Segment Open

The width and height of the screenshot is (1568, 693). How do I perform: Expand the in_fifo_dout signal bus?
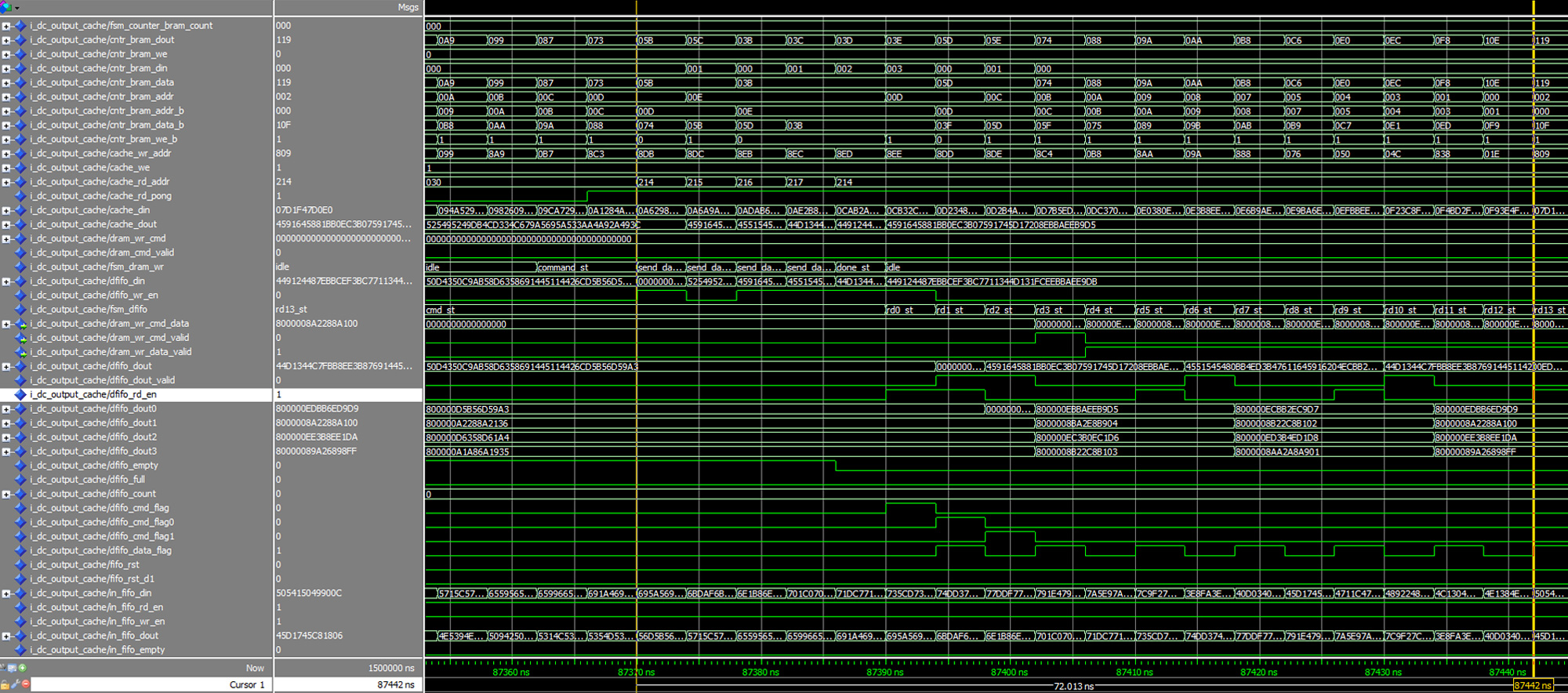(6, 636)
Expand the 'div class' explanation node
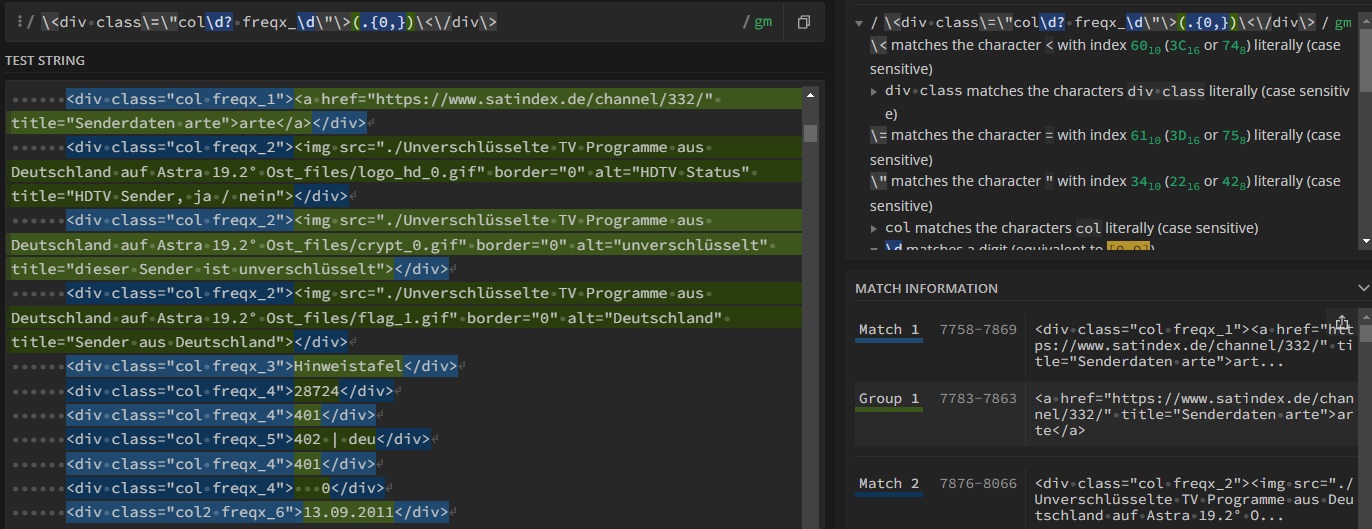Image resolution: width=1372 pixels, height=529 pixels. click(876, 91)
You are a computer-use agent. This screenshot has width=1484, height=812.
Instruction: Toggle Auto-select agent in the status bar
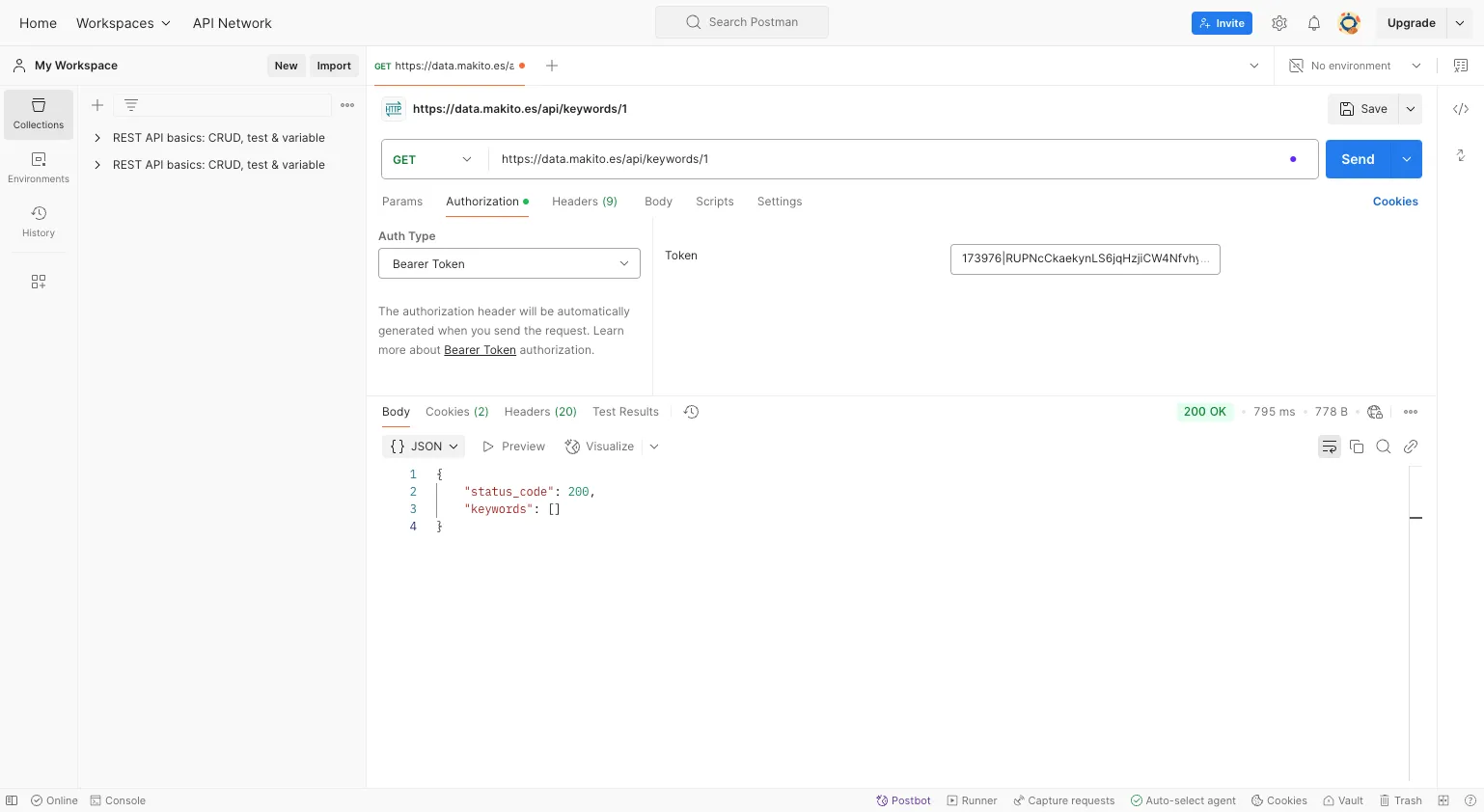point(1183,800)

Segment Closed

● WHAT THIS TASK INVOLVES: Could you write out the records again exactly, without any of their pictures?

● RESPONSE:
The width and height of the screenshot is (1568, 693). How do I perform: Expand the in_fifo_dout signal bus?
(6, 636)
Expand the 'div class' explanation node
Image resolution: width=1372 pixels, height=529 pixels. click(876, 91)
You are a computer-use agent. This screenshot has width=1484, height=812.
Instruction: Toggle Auto-select agent in the status bar
point(1183,800)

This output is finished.